Todos que estavam assistindo ficaram esperando Pietro cair no chão, implorando misericórdia, principalmente Lucas. Entretanto, contrariando suas expectativas, ele apenas sorria olhando para aquele que o atacou, com desdém.
— Você é um cachorro que late muito, mas… — começou Pietro, no entanto, desapareceu antes de terminar.
O nobre pretensioso arregalou os olhos sem entender o que aconteceu. Porém, antes que pudesse cogitar o que tinha acontecido, estava de joelhos no chão. Alguma coisa o tinha derrubado, também sentia algo apertando sua garganta.
— É fraco demais — continuou.
O garoto estava segurando o nobre por uma corda que estava amarrada em seu pescoço e, também, pressionando-o contra o chão com sua perna.
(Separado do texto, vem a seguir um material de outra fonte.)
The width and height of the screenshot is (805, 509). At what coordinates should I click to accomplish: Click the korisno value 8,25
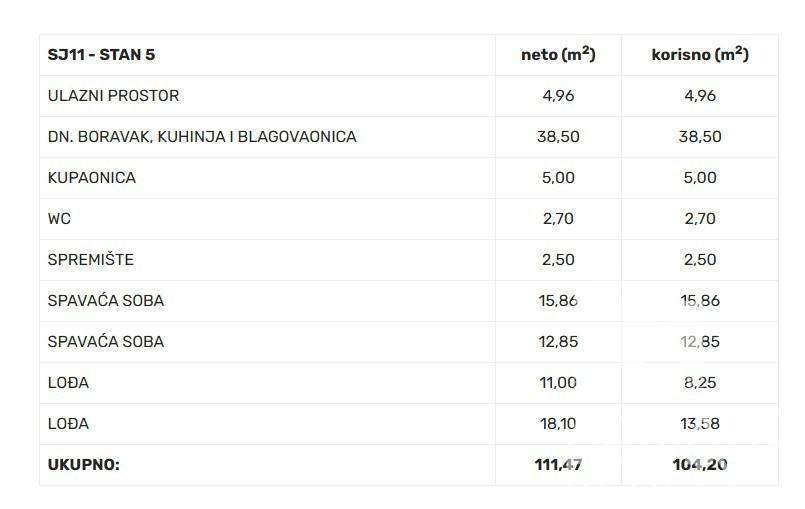coord(700,383)
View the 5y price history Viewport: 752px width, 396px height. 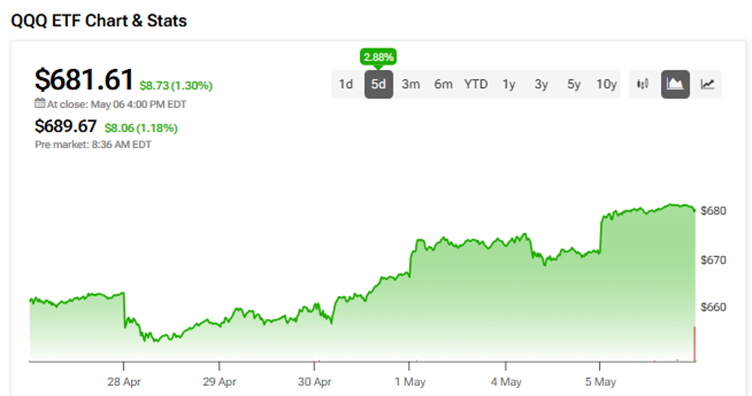[x=574, y=84]
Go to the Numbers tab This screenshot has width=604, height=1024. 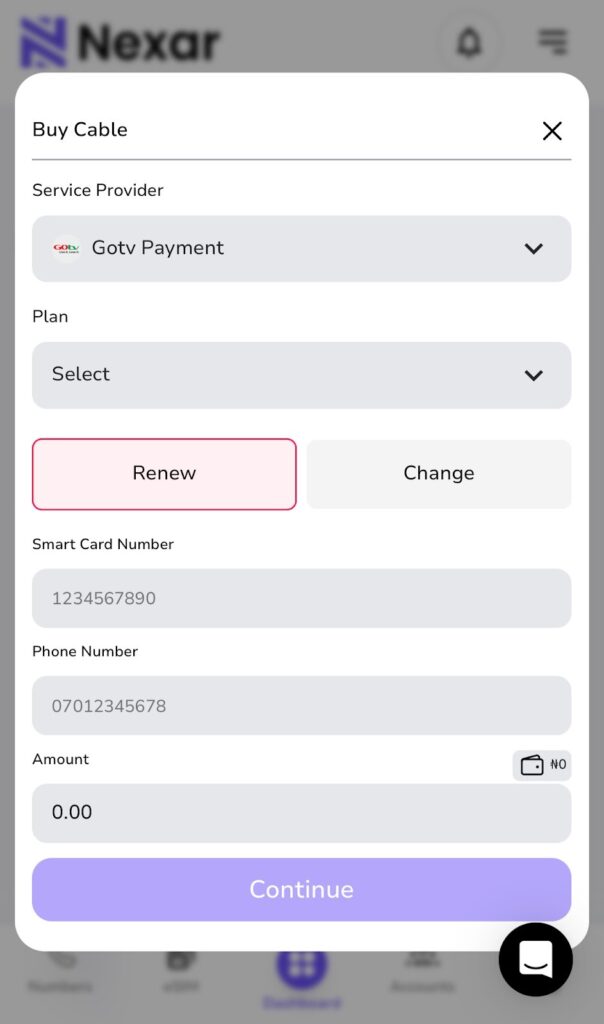point(62,970)
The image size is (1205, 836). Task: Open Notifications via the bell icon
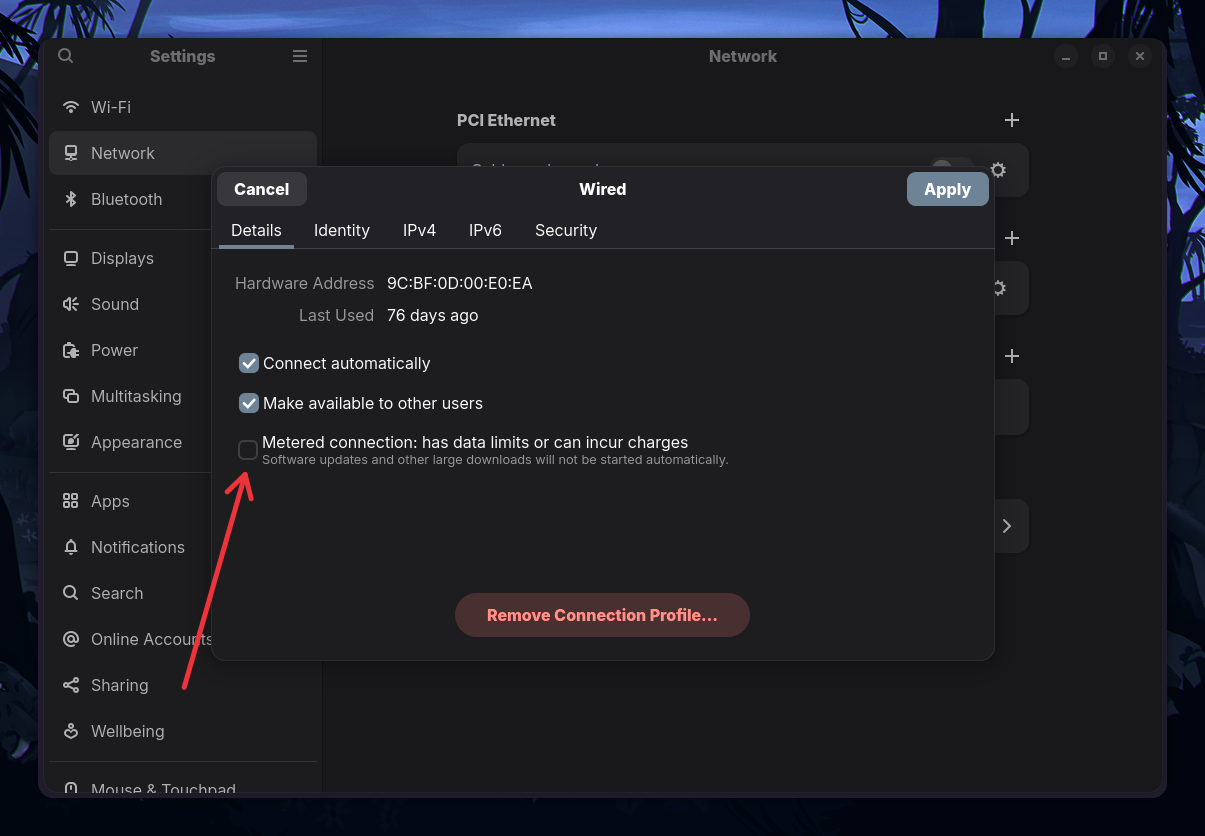pyautogui.click(x=71, y=547)
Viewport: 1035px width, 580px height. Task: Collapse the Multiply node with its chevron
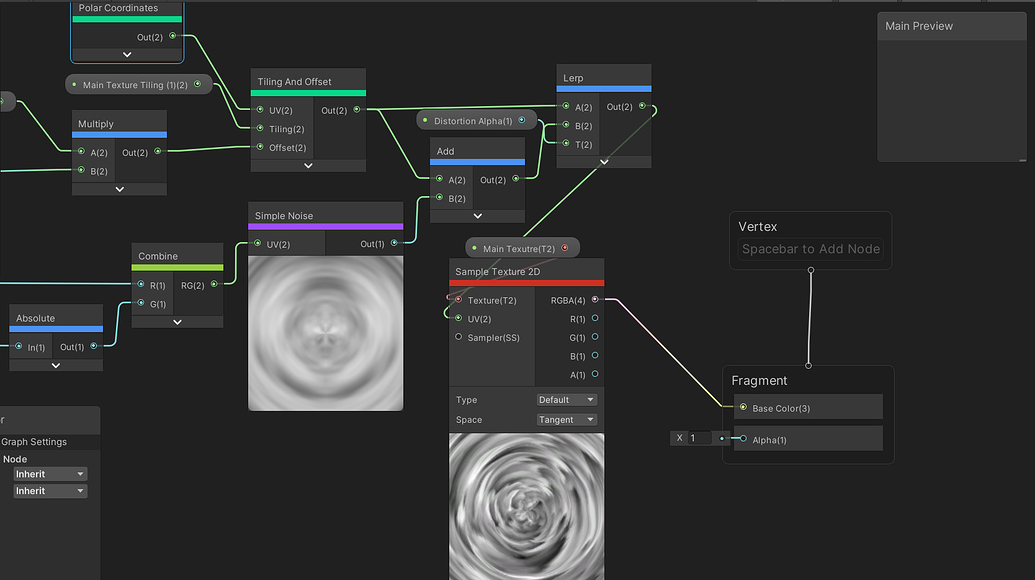tap(119, 188)
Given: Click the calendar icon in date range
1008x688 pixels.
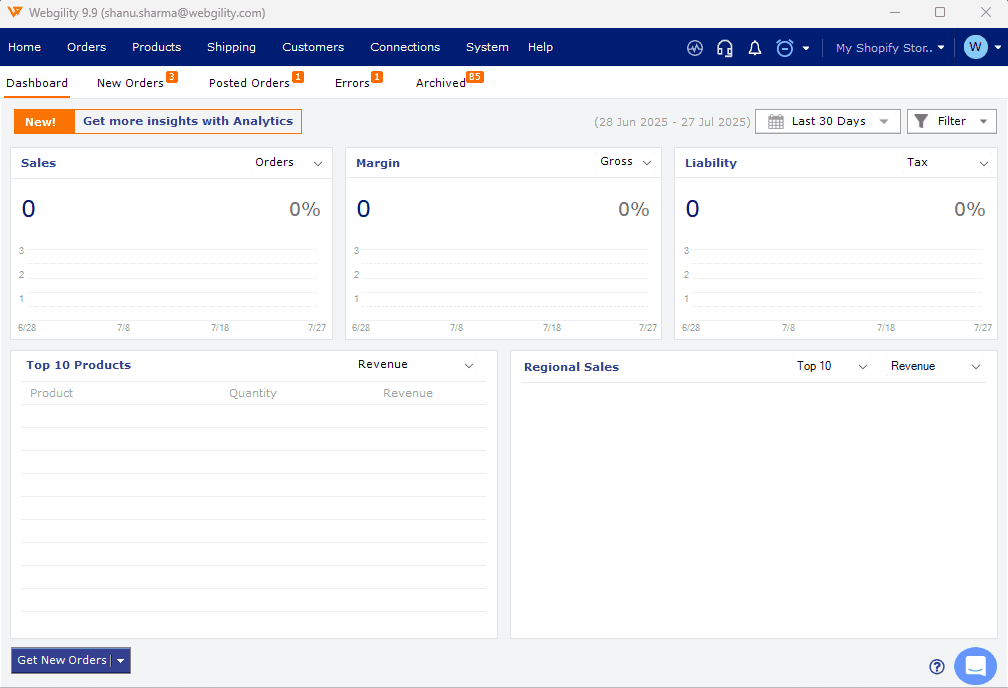Looking at the screenshot, I should click(x=776, y=122).
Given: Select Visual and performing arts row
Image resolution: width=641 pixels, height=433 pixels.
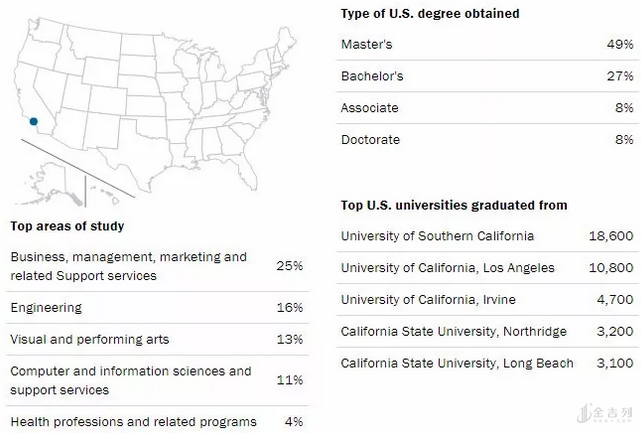Looking at the screenshot, I should click(89, 339).
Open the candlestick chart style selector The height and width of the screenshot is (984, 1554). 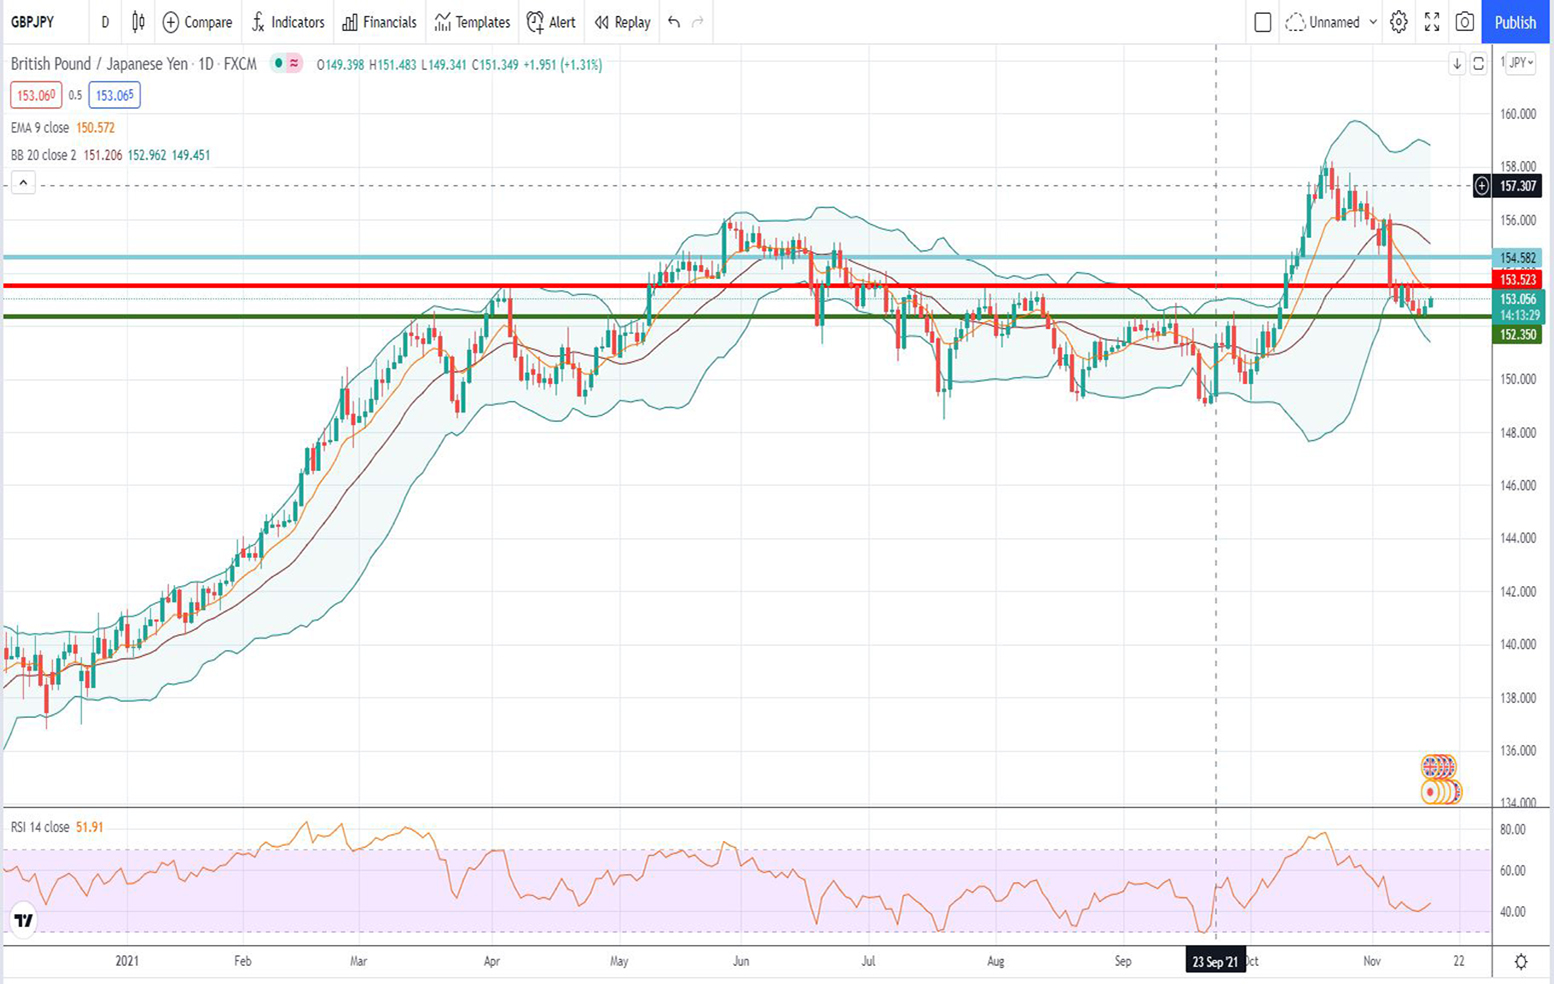138,22
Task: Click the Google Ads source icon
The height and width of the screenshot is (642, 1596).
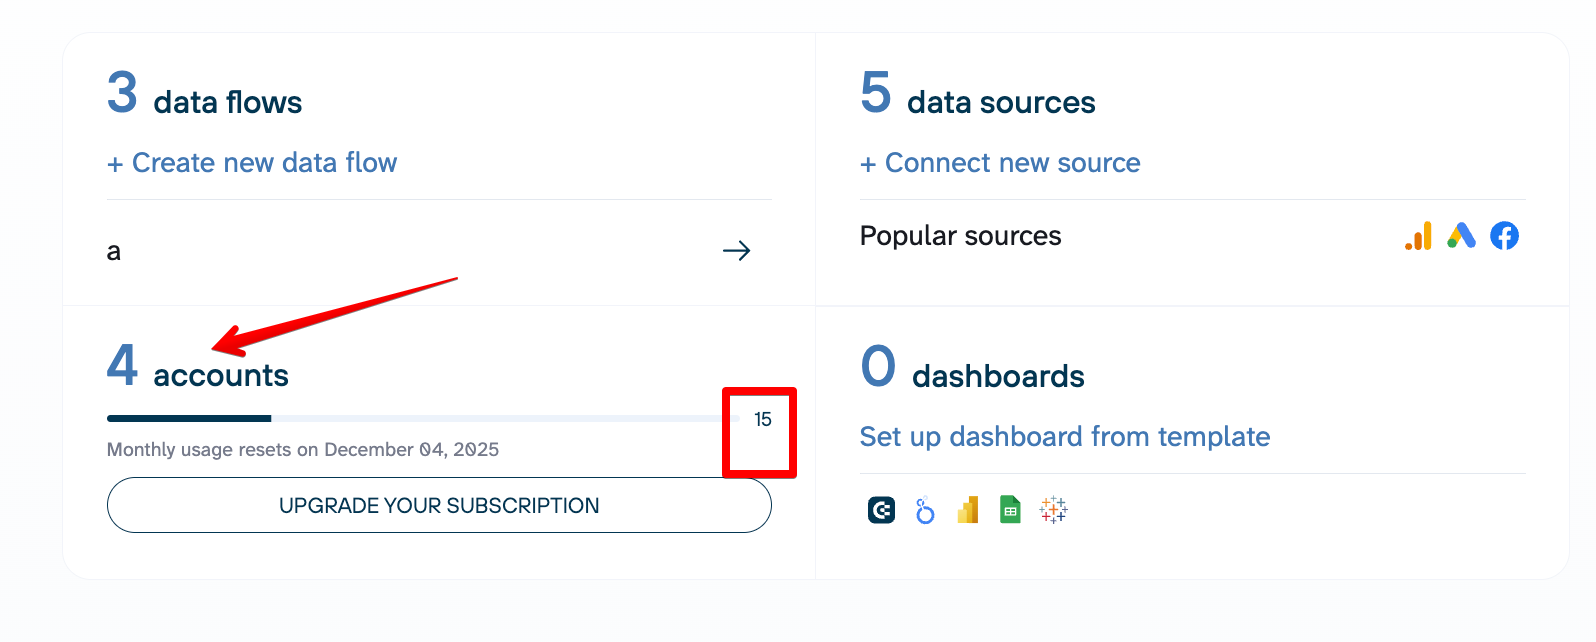Action: (1461, 236)
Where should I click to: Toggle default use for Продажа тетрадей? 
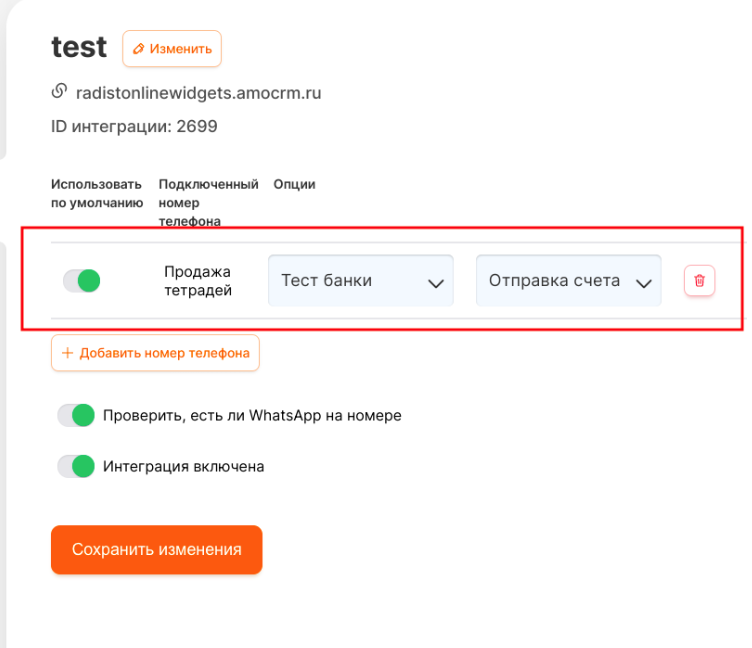click(x=82, y=281)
Os outros que assistiam estavam esboçando reação de surpresa, ninguém conseguia acreditar naquilo.
Um oficial que iria começar o alistamento estava chegando ao pátio quando viu aquela situação. De início não tinha se importado, pois pensava que era um nobre dando uma lição em algum plebeu. Por isso não achava que deveria se intrometer, pois assim como a Lua subia ao céu depois do Sol, Nobres devem sempre estar acima dos Plebeus.
Quando foi se aproximando, ouvia alguém falar:
— Não se preocupe. Você é fraco e prepotente, mas irei te treinar para que se torne um cachorro forte o suficiente para ser útil.